=== Data extract ===

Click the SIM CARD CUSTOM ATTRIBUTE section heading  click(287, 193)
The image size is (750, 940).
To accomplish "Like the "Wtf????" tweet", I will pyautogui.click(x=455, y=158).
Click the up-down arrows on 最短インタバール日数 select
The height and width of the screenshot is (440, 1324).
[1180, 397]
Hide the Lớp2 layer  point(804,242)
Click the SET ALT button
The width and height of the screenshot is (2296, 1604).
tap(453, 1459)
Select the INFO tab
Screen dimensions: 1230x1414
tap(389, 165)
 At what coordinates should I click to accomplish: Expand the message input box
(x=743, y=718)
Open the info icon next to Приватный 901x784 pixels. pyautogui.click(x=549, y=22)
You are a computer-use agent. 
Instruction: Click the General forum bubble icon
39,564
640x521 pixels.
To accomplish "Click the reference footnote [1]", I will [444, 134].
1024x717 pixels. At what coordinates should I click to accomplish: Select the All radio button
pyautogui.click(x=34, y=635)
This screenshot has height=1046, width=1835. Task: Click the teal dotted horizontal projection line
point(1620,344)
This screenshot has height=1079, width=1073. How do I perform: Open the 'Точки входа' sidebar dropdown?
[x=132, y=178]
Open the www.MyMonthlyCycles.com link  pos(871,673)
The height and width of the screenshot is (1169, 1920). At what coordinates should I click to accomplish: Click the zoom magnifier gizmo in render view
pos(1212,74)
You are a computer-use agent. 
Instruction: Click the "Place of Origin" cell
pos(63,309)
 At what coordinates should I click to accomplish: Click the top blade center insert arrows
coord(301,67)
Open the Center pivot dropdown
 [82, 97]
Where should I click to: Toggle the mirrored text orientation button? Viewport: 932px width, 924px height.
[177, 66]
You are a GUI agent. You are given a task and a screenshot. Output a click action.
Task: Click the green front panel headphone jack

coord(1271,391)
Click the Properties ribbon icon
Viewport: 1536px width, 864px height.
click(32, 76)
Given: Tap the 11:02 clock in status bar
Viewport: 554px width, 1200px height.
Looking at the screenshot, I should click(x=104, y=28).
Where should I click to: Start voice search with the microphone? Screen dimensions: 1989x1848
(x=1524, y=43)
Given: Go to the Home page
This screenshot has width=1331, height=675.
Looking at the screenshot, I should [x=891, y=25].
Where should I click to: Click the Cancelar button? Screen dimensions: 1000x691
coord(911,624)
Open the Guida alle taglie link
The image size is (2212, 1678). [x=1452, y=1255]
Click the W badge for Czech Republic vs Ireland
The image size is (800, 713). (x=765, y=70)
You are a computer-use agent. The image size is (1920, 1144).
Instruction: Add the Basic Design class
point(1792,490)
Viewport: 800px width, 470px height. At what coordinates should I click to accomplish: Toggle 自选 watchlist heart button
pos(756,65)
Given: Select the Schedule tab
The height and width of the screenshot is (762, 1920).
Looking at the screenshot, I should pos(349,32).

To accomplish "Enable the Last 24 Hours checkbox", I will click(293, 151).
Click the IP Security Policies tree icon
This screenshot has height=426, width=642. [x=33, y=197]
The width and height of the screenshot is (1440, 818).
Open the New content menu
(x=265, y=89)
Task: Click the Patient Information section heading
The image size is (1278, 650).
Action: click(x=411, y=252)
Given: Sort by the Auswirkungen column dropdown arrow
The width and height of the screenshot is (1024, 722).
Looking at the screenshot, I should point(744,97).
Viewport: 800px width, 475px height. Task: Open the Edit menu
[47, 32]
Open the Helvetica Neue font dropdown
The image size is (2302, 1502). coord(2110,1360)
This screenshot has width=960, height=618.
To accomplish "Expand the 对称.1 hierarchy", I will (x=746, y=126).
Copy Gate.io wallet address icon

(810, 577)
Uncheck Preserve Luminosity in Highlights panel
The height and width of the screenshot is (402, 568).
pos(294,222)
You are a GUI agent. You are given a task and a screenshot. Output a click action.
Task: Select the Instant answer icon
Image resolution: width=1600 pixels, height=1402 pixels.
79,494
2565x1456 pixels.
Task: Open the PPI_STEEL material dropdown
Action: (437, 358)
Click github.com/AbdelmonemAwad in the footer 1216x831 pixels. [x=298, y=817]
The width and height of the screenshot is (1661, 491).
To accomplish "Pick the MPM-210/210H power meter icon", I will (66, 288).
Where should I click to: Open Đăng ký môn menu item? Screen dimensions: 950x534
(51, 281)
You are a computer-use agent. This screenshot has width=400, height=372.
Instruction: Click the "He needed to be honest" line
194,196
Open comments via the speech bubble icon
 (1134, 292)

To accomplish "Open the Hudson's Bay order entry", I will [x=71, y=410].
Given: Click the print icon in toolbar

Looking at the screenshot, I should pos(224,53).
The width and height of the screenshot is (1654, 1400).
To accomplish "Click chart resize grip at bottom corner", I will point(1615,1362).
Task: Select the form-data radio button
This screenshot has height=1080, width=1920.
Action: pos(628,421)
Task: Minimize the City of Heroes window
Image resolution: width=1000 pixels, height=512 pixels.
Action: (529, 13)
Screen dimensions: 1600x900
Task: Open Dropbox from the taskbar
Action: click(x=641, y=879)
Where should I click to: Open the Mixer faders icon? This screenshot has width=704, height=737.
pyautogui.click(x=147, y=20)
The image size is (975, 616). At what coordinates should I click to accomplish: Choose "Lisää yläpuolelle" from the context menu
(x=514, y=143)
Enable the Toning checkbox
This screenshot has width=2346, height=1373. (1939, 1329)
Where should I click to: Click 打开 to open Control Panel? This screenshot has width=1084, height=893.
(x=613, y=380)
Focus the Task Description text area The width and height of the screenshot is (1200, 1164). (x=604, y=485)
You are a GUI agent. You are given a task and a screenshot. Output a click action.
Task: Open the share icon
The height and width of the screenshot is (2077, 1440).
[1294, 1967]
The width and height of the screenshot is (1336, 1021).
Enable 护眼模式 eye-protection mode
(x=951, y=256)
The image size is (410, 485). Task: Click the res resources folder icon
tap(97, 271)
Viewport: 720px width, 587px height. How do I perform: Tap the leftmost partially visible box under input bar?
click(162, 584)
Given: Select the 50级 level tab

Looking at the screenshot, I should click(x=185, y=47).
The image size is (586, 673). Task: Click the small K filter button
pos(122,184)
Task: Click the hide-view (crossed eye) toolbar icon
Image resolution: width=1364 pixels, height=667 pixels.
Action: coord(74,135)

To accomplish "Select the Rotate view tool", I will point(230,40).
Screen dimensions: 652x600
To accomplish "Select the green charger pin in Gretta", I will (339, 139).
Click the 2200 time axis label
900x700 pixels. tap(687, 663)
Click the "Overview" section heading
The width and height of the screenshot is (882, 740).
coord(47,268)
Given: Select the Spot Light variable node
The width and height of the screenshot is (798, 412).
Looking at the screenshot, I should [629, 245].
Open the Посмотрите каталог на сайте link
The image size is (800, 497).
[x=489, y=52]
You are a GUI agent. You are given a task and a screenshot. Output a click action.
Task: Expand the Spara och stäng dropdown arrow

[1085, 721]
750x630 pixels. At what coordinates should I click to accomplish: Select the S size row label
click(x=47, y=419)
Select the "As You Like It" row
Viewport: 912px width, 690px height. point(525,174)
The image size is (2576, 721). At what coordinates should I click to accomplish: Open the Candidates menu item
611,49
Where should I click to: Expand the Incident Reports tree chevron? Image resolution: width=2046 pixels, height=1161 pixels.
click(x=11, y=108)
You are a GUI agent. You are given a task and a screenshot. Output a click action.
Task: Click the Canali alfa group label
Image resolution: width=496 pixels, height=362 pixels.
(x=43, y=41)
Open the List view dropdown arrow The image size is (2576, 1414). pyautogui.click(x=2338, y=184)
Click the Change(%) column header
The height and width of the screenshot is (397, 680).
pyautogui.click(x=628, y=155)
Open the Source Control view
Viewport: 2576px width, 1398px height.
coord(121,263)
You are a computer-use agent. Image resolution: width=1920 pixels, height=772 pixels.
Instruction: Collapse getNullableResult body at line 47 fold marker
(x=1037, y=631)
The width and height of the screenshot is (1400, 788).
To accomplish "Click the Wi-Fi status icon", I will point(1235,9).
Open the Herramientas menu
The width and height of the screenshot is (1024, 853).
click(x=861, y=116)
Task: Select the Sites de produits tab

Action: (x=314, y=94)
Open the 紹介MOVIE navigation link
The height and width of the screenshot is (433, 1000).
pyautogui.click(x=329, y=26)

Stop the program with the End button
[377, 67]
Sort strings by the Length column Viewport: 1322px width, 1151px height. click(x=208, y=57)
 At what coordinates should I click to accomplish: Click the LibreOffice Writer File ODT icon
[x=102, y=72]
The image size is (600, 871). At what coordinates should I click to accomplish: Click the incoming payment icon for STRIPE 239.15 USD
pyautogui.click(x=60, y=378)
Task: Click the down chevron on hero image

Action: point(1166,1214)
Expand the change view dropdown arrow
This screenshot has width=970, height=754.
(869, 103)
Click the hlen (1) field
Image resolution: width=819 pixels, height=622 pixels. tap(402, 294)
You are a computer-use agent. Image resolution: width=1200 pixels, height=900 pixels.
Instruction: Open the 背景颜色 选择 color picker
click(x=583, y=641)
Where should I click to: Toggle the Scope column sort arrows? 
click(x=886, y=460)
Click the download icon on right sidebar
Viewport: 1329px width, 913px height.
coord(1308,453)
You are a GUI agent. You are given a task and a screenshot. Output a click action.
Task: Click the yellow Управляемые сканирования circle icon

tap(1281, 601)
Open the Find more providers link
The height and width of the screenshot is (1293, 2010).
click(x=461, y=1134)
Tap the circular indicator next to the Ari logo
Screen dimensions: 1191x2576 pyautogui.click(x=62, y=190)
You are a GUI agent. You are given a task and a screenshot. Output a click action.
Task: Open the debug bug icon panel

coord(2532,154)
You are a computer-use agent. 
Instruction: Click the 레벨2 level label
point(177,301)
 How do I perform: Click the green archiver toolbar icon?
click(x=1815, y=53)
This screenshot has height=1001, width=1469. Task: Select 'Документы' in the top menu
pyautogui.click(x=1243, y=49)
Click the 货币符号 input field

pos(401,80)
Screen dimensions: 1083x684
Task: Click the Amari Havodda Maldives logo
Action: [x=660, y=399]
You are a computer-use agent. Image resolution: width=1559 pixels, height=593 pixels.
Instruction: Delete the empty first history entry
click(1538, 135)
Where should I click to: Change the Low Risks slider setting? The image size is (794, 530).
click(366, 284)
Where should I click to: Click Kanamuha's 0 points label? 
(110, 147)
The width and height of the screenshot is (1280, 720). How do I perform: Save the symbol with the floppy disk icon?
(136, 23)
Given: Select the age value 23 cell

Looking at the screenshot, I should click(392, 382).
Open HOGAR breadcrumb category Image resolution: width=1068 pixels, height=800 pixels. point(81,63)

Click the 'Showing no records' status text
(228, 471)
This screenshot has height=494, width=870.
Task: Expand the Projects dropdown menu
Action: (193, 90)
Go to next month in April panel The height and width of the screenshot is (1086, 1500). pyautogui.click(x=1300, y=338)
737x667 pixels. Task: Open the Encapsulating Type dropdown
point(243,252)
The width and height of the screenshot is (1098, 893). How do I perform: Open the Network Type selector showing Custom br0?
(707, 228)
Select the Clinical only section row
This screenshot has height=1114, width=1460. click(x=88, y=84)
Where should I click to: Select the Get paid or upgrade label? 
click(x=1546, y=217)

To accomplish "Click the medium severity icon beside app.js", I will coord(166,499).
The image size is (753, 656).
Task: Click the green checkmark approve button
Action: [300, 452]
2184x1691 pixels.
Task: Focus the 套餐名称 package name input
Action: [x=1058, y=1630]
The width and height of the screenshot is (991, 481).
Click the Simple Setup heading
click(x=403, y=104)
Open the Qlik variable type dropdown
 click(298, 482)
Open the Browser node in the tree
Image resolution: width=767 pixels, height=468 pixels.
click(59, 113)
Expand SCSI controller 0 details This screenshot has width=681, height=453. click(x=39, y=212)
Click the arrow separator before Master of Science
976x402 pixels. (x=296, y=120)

===

Written instruction: Duplicate the lines of the material above, from the line containing "This screenshot has width=960, height=618." through the line containing "will (66, 288).", inclusive.

Answer to this exercise:
This screenshot has width=960, height=618.
To accomplish "Expand the 对称.1 hierarchy", I will (x=746, y=126).
Copy Gate.io wallet address icon

(810, 577)
Uncheck Preserve Luminosity in Highlights panel
The height and width of the screenshot is (402, 568).
pos(294,222)
You are a GUI agent. You are given a task and a screenshot. Output a click action.
Task: Select the Instant answer icon
Image resolution: width=1600 pixels, height=1402 pixels.
79,494
2565x1456 pixels.
Task: Open the PPI_STEEL material dropdown
Action: (437, 358)
Click github.com/AbdelmonemAwad in the footer 1216x831 pixels. [x=298, y=817]
The width and height of the screenshot is (1661, 491).
To accomplish "Pick the MPM-210/210H power meter icon", I will (66, 288).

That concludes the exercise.